Laure a arrêté de se nourrir. Elle a un sentiment de puissance. Mais le froid est arrivé, ce froid qui lui dit qu’elle est au bout. C’est parce qu’elle est accrochée au radiateur qu’elle accepte un premier rendez-vous, un mercredi à l’hôpital. Mais, c’est encore trop tôt. C’est à l’ultime limite, trente-six kilos pour un mètre soixante-quinze qu’elle accepte. Elle a trente-cinq de température, huit de tension, des escarres, elle souffre d’aménorrhée, d’un ralentissement du pouls et de la pression sanguine…

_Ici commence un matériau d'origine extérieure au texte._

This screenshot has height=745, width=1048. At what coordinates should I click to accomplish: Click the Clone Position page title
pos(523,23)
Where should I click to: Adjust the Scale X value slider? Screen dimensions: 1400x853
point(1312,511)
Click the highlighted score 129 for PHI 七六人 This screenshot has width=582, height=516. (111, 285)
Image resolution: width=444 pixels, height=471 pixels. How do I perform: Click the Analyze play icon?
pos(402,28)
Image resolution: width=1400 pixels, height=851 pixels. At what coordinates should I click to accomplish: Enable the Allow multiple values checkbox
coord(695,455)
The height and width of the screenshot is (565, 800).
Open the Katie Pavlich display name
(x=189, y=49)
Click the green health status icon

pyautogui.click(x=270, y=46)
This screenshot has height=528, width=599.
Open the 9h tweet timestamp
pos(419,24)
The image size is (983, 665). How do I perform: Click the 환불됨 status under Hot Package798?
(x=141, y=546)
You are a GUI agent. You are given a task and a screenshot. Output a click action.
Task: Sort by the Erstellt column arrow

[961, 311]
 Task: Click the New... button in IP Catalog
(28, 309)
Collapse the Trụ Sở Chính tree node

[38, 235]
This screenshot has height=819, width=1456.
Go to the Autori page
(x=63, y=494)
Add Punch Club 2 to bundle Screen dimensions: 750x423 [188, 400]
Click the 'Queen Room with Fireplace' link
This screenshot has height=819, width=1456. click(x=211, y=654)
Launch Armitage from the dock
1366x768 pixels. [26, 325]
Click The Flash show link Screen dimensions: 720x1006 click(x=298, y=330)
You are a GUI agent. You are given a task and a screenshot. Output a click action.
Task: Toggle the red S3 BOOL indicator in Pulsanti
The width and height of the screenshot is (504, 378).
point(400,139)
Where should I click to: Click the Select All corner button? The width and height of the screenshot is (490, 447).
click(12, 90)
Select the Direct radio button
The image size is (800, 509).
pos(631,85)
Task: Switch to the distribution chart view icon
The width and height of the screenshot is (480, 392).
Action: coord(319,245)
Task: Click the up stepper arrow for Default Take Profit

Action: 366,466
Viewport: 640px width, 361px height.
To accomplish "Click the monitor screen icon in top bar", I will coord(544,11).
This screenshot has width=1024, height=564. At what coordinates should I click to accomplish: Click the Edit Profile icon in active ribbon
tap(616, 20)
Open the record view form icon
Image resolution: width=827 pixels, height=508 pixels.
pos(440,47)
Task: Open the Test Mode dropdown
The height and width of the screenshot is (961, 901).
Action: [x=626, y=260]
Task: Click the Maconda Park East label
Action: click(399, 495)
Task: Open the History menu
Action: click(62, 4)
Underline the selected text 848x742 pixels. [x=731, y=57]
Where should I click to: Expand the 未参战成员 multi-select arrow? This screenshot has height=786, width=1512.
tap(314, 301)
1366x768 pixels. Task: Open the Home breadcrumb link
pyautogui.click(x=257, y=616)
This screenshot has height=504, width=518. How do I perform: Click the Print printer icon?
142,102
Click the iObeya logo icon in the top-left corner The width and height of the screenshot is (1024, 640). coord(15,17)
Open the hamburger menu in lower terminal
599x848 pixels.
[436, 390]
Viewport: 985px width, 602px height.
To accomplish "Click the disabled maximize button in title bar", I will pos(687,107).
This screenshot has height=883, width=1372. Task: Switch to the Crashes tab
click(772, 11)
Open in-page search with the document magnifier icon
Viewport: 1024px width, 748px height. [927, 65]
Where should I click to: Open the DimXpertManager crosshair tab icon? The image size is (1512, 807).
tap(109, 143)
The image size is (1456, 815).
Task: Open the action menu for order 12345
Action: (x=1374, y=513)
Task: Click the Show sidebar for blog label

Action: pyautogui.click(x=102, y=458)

Elle accepte enfin d’entrer à l’hôpital, de se faire prendre en charge par un médecin qui a su la convaincre.
Et c’est le récit de ces journées cadencées par les soins, la visite, les rencontres avec les autres de ce service de nutrition. C’est la lutte sans fin pour se nourrir. Il faut passer par la sonde entérale, la vidange gastrique car l’estomac est revenu à la taille d’un bébé de six mois. Mais c’est le refus du corps, l’impression que chaque goutte ingérée fait gonfler. Cependant, elle n’est plus tout à fait seule à se battre contre elle-même.
Et pourquoi cette situation, qu’est-ce qui a fait basculer dans l’anorexie cette étudiante de dix-neuf ans ? Est-ce un reniement face à cette mère folle, internée, ce père alcoolique qui l’injurie sans cesse, sa petite sœur dont elle se sent responsable, Pierre dont elle est amoureuse et qui lui annonce qu’il veut épouser… une autre ?
Delphine de Vigan raconte ce combat, cette bataille pour accepter de se nourrir, de revenir vers les vivants, vers ceux, peu nombreux, qui viennent la voir. Des phrases courtes, des mots précis pour tenter de cerner ce qui lui est arrivé, pourquoi a un moment elle a choisi cette attitude. Elle n’a pas continué à se nourrir puis se faire vomir. Elle a simplement arrêté de manger.
C’est le récit de ces journées à essayer de se reconstruire. Il faut s’occuper. Elle se hasarde au tricot, elle écrit beaucoup, comme une thérapie, des lettres qu’elle n’envoie pas. Ce sont les repères qui ponctuent les heures, la pesée, les repas, la visite des soignants.
Pourra-t-elle vaincre sa maladie ? La romancière sait entretenir un certain suspense, trouve les expressions pour faire ressentir ce que Laure vit au quotidien, son combat contre son corps, contre elle.
Ce roman a été publié en 2001, aux éditions Grasset, sous le pseudonyme de Lou Delvig.
serge perraud
Delphine de Vigan, Jours sans faim, Folio n° 7170, coll. “Romans et récits”, janvier 2023, 178 p. — 6,90 €.